The show's theme song and many of the in-episode songs are done by Parry Gripp. He describes the song as "in kind of a punk rock style...It's pretty fast and has guitars and the tone of my voice is a bit nasal and aggressive. But the music in the show really varies." In an interview with Geek Mom, Gripp said that he was asked to pitch song ideas for various Disney shows, and that The 7D clicked with his style. He estimates he wrote about 120 songs for the first season, although many are very short and their styles vary. Composer Keith Horn does the orchestration in the show.

Entertainment journalist Jim Hill has noted that some have related the voice ensemble to Marvel's Avengers since it features actors who have voiced in popular cartoon shows. He also noted how many of the crew have worked on Animaniacs, including Tom Ruegger, Sherri Stoner, Paul Rugg, Deanna Oliver, and Randy Rogel. Among the voice actors, LaMarche had voiced Brain, and Jess Harnell had voiced Wakko. Voice director Kelly Ward said "God forbid if anything were to happen when they were all in one place because the voice-over industry would be dealt a crippling blow". The cast usually recorded in ensembles of two to four characters when possible, with Ruegger editing the timing afterwards for characters that recorded separately.

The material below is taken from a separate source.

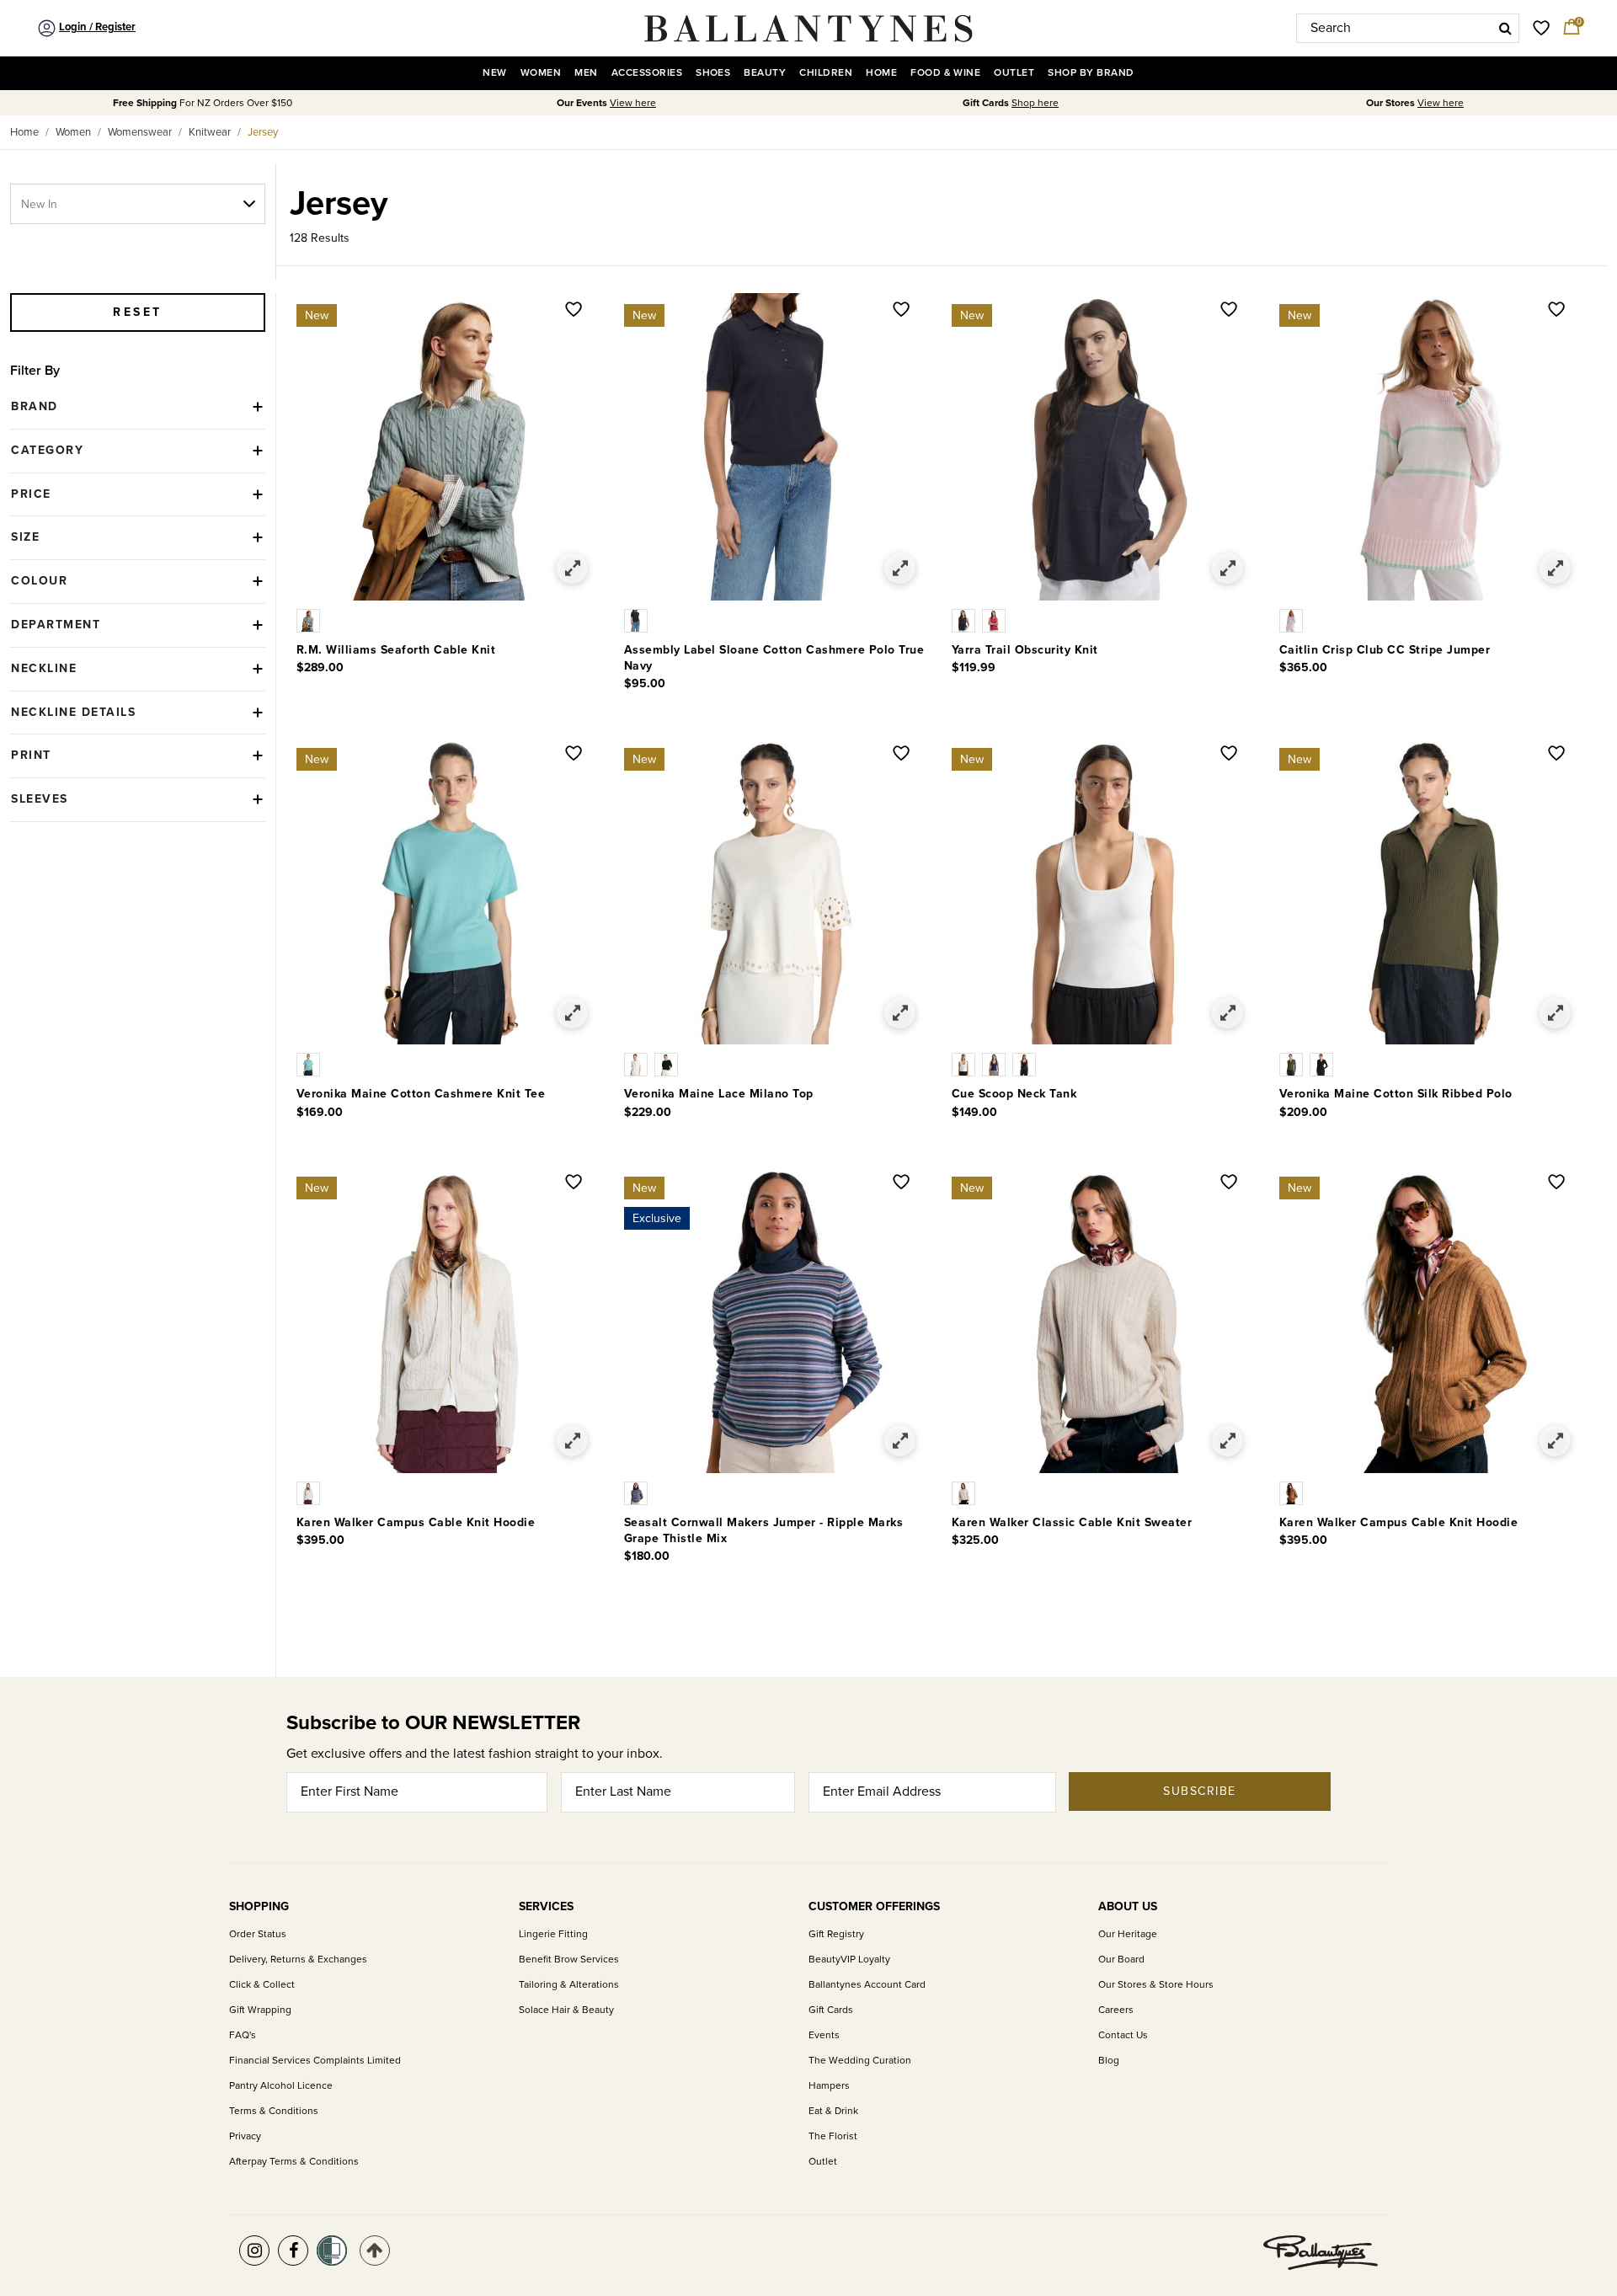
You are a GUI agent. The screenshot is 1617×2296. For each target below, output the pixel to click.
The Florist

Scott Menville, who voices Sneezy, said that the show takes place before Snow White was born so the Evil Queen from the film will not be there. He also said it is a contemporary take on the film as the characters are hip to the current generation and its pop culture references. Jevon Phillips of Hero Complex also placed the series 30 years or so before Snow White. Ruegger said that the show's demographic differed from his previous works with Animaniacs and Pinky and the Brain; however, he was also encouraged by Disney Junior to expand the demographic to include parents.

==Broadcast==
The 7D debuted on July 7, 2014, on Disney XD, on the Disney Junior block on Disney Channel on December 26, and on the Disney Junior channel in 2015. In Canada, the series began broadcast on July 13 on Disney XD. It premiered on Disney Channel in Southeast Asia on September 7. In Australia, Disney XD began broadcasting the series on December 1.

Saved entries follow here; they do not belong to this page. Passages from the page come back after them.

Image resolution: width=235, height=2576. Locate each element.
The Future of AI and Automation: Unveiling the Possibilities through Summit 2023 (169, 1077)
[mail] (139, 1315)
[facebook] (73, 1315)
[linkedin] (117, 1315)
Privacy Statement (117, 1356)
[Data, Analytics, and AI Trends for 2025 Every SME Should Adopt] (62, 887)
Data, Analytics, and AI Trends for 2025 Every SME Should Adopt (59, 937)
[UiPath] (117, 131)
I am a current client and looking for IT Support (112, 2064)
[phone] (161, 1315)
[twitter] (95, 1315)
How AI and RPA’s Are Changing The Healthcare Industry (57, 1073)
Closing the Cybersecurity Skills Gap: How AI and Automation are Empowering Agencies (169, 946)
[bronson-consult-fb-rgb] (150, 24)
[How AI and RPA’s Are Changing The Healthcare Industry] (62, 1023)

On December 2, 2014, the series was renewed for a second season, where Ruegger planned to make 39 half-hour episodes. The season premiered on Disney XD on January 23, 2016. The series had guest stars like Ozzy and Sharon Osbourne as Hildy's parents, Fran Drescher, Wallace Shawn, Amy Sedaris, Petros Papadakis, Jim Belushi, Kate Micucci, Phil Hendrie, Cheri Oteri, Jay Mohr, Jimmy Weldon, Michael McKean, George Takei and "Weird Al" Yankovic as well as Debbie Reynolds in one of her final roles before she died. On April 25, 2016, co-executive producer Mr. Warburton posted on his blog that the second season would be the series' final season and that the crew would be moving on to other projects. The series finale aired on November 5, 2016.

==Reception==
The 7D premiere broadcast ranked number 2 overall among Disney XD's animated original-series premieres for kids 2–11 and kids 6–11.

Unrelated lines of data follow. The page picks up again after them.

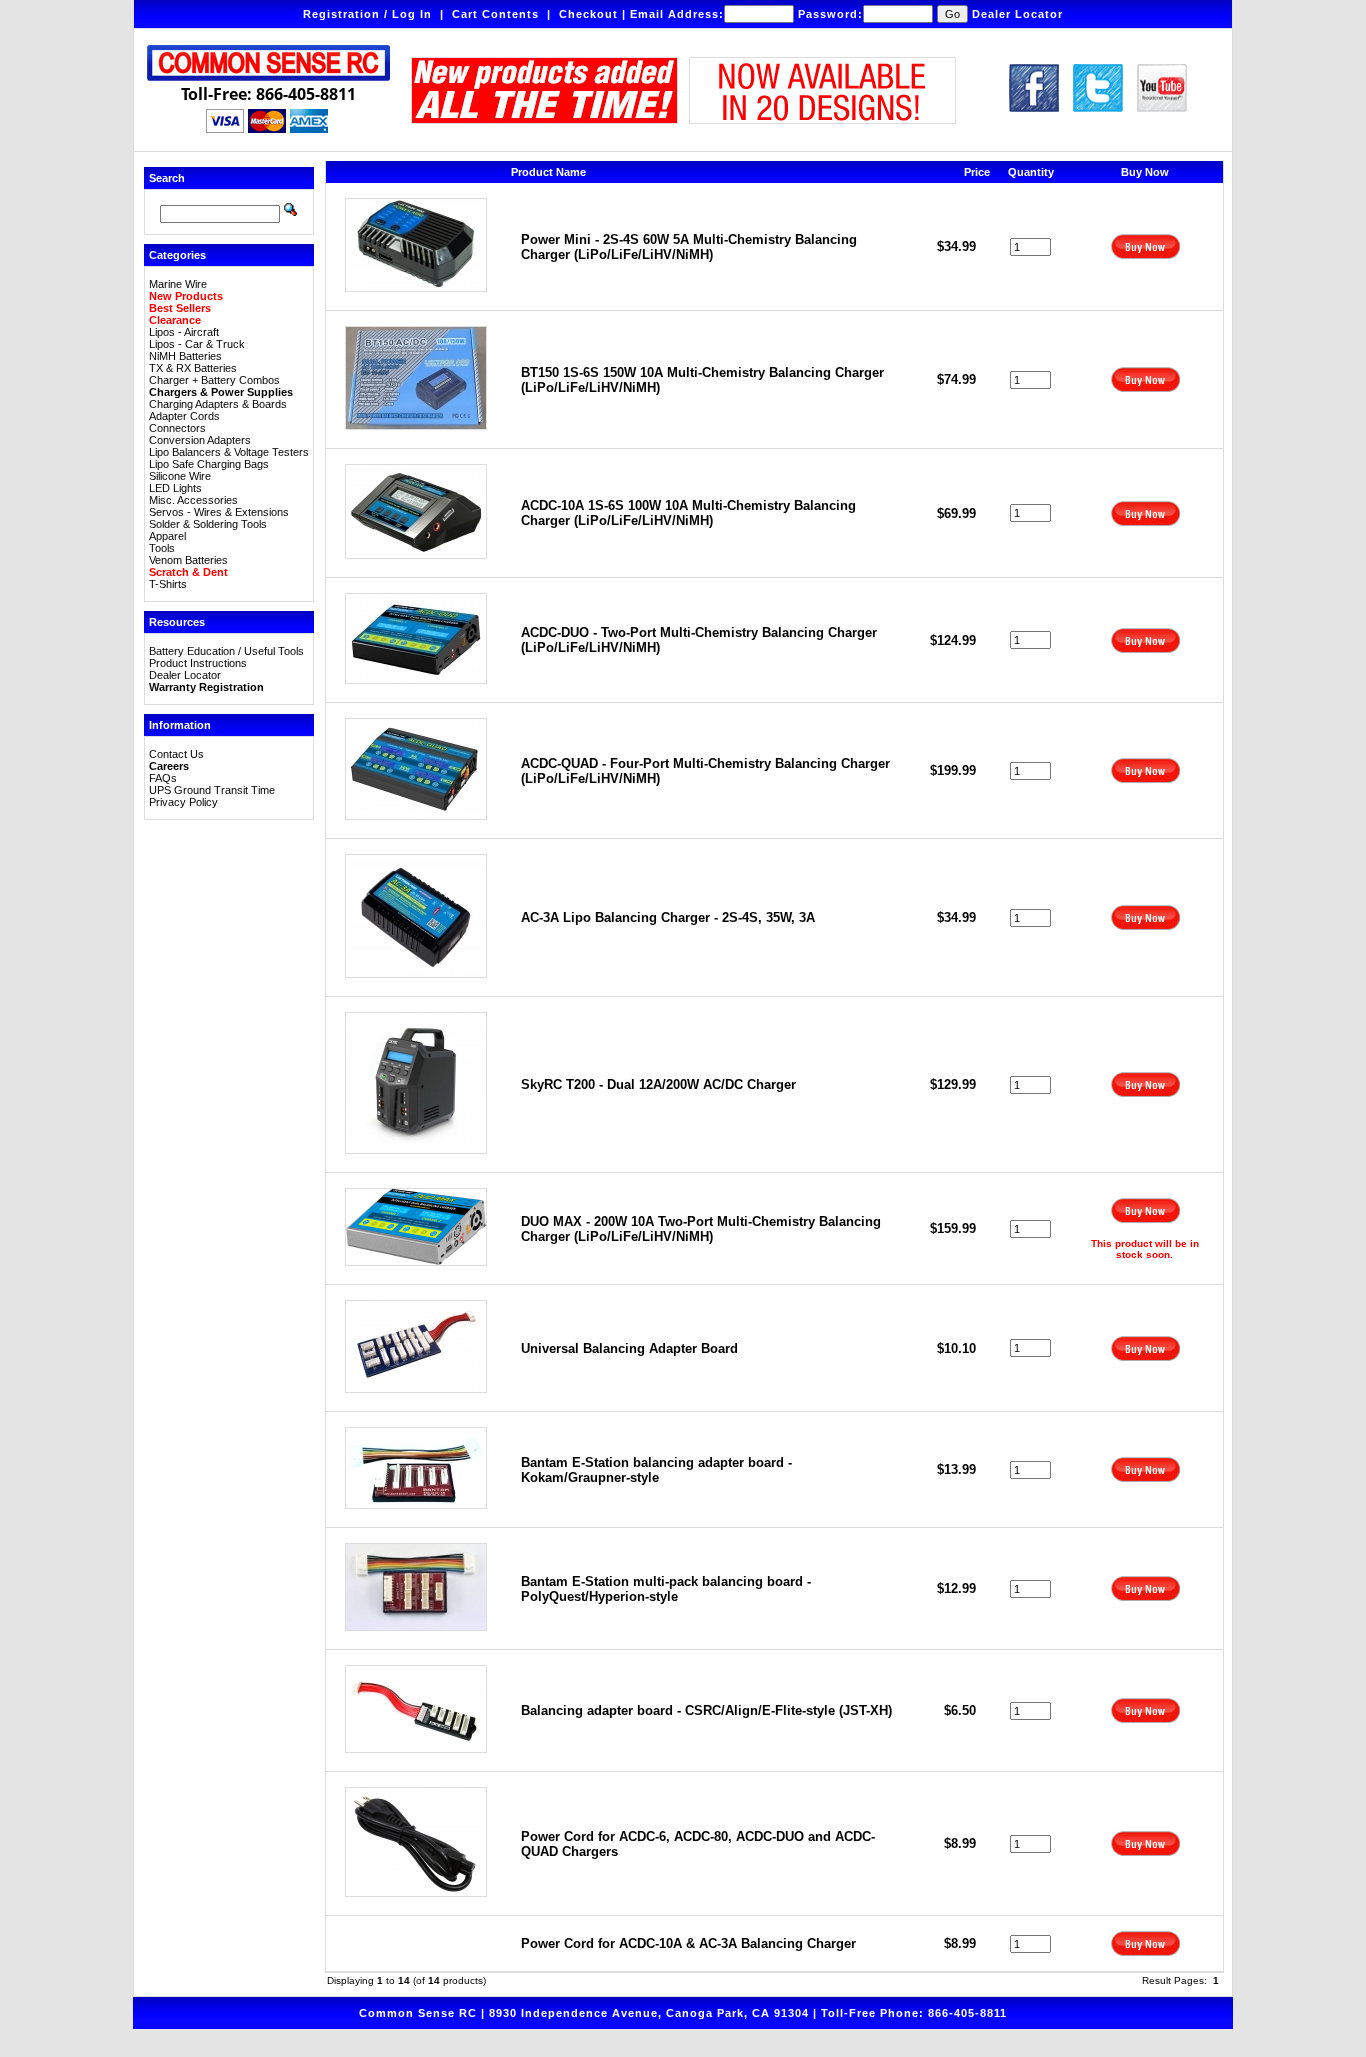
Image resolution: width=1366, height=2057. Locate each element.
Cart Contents (495, 14)
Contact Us (176, 754)
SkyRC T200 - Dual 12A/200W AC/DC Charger (658, 1084)
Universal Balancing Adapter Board (629, 1348)
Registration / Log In (367, 14)
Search (167, 178)
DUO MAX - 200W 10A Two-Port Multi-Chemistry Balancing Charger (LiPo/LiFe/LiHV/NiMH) (701, 1229)
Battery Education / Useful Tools (226, 651)
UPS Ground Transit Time (212, 790)
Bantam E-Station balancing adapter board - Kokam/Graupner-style (656, 1470)
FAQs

The series received mixed reviews from critics. Brian Lowry of Variety wrote poorly of the show, claiming that it has none of the charm of the source material, and that its plots "fall into a sort of No Kid's Land in terms of age groups". Rob Owen wrote in the Pittsburgh Post-Gazette that the characters were blandly drawn, and that the show was just a chance to capitalize on the film.

The 7D won Outstanding Original Song at the 44th Daytime Creative Arts Emmy Awards. At the Golden Reel Awards 2014, the episodes "Buckets/Frankengloom" received a nomination for Outstanding Achievement in Sound Editing – Sound Effects, Foley, Music, Dialogue and ADR for Short Form Animation Broadcast Media.

==Video games==
In June 2014, Disney Publishing Worldwide released "The 7D Mine Train", an endless-runner video game where the player chooses one of the redesigned 7D dwarfs as their game avatar to pilot a mine car through various levels of the mine, picking up gems. It is loosely associated with the Seven Dwarfs Mine Train attraction at Walt Disney World which opened in May 2014.

Disney also released an online game on their Disney XD website called "The 7D Dwarf Track Builder" where players can assemble a mine track or sky bucket course according to the dwarfs' specifications.